As células cerebrais envolvidas no processo fazem parte da glia, um conjunto de células do encéfalo que até há pouco eram consideradas meros andaimes para sustentar os neurônios. Pesquisas mais recentes demonstraram que tais células podem ter outras funções mais importantes no funcionamento do cérebro. Assim como os camundongos do estudo, as pessoas obesas têm as células da glia inflamadas no hipotálamo, ao contrário das que têm peso normal. E essa inflamação também ocorre em humanos com lesão cerebral, doenças neurodegenerativas e câncer.

Agora, a equipe de Valdearcos pretende revelar os detalhes desse mecanismo e observar se ele também ocorre em humanos. Além disso, os cientistas prestam atenção num ensaio clínico com o fármaco PLX3977, do laboratório norte-americano Plexxikon, em pacientes com leucemia, tumores sólidos e artrite. Essa droga tem o mesmo mecanismo que a usada pelos pesquisadores para eliminar a micróglia dos camundongos que emagreceram drasticamente. Assim, esperam ver se há benefícios similares nos pacientes.

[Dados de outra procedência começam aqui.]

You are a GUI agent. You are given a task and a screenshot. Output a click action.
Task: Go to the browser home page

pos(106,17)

Perda de olfato faz emagrecer

Pablo Irimia, porta-voz da Sociedade Espanhola de Neurologia, ressalta que o estudo “permite estabelecer uma abordagem da obesidade bastante diferente do que se fez até agora”. O neurologista da Clínica Universitária de Navarra, que não participou do estudo, destaca: “Qualquer animal deixa de comer quando está saciado, embora haja mais alimento, mas isso não acontece com os humanos. Continuamos comendo apesar da saciedade.” E completa: “Isso se explica pelas diferenças no hipotálamo e, especificamente, nas células da micróglia, tal como indica o novo estudo.”

O aumento de peso se

deve não só às calorias

que você consome, mas

também a como o

organismo percebe essas

calorias

Segundo Valdearcos, conseguir uma nova droga que modere esse mecanismo tão conservado durante a evolução é especialmente necessário para as pessoas com graves problemas de obesidade, para as quais o exercício e a mudança de dieta não funcionam. No futuro, porém, a droga também poderia ser benéfica para a população em geral, nesses tempos de comida processada.

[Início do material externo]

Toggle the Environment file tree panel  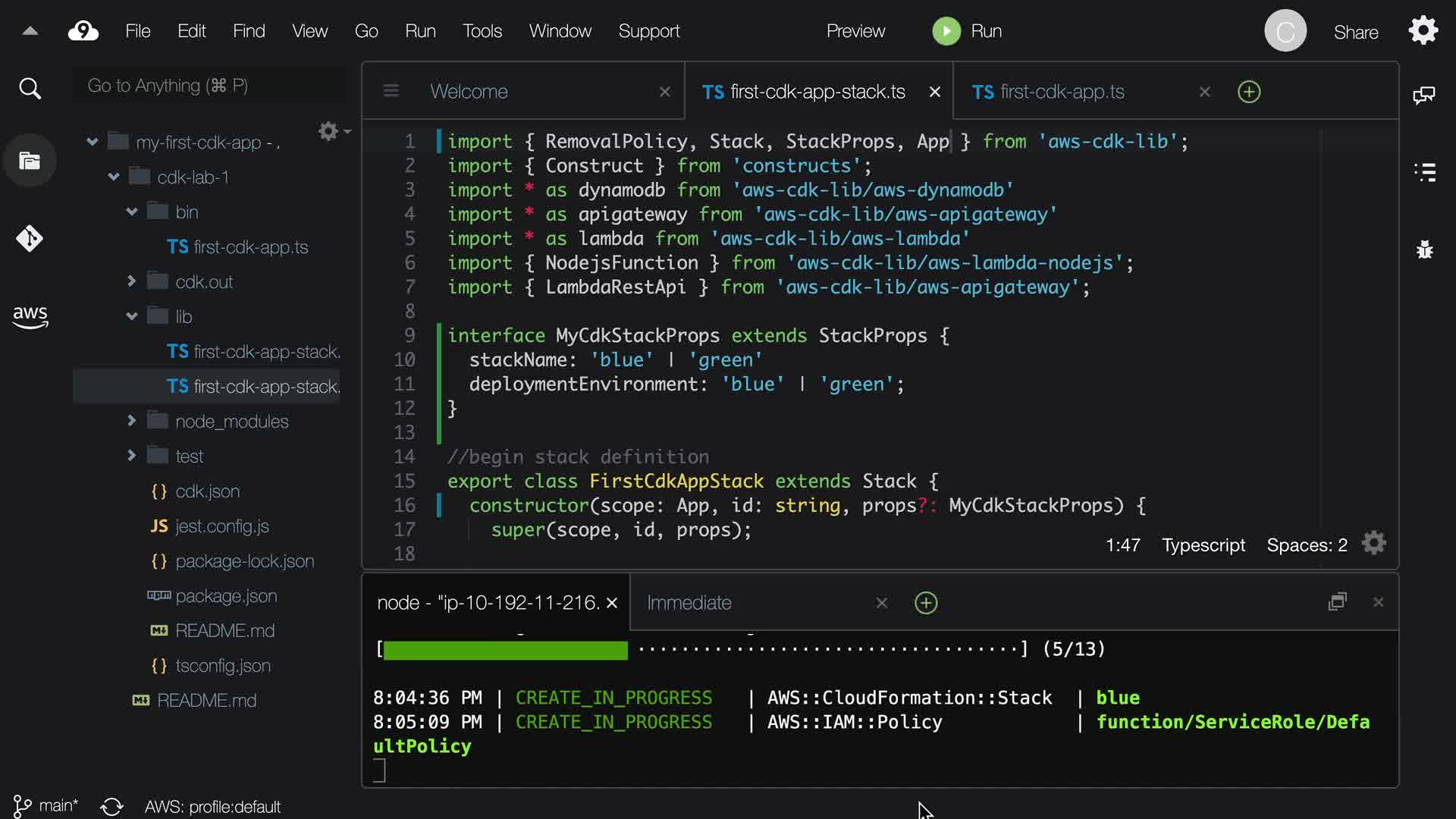(x=30, y=161)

“Os hábitos alimentares de hoje não têm nada a ver com os de antes. Comemos demais. E nosso estilo de vida nos leva à comida rápida, que está modificando nosso cérebro, nos faz comer mais, pensar mais em comida e consumir alimentos mais viciantes”, diz o biólogo.

Outra pesquisa publicada na mesma revista oferece resultados mais surpreendentes sobre o tema. Cientistas da Universidade da Califórnia, Berkeley, mostraram que os camundongos sem olfato engordam menos que os que têm, mesmo comendo exatamente a mesma quantidade de comida gordurosa. Por outro lado, roedores com maior capacidade olfativa engordam mais.

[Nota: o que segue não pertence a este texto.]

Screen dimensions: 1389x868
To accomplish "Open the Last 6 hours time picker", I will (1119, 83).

Não se sabe o motivo do fenômeno, mas os pesquisadores acreditam que o cheiro da comida tenha um papel importante na maneira como o corpo queima as calorias. Sem olfato, é possível que o metabolismo queime mais energia em vez de armazená-la.

“O aumento de peso se deve não só às calorias que você consome, mas também a como o organismo percebe essas calorias”, explica Andrew Dillin, coautor do estudo, num comunicado da instituição. “Se pudermos replicar esses resultados em humanos, talvez possamos fazer uma droga que não interfira no olfato mas que bloqueie essa parte do metabolismo, o que seria impressionante.” Enquanto isso não for possível, à maioria de nós só restará comer melhor e mexer mais o corpo.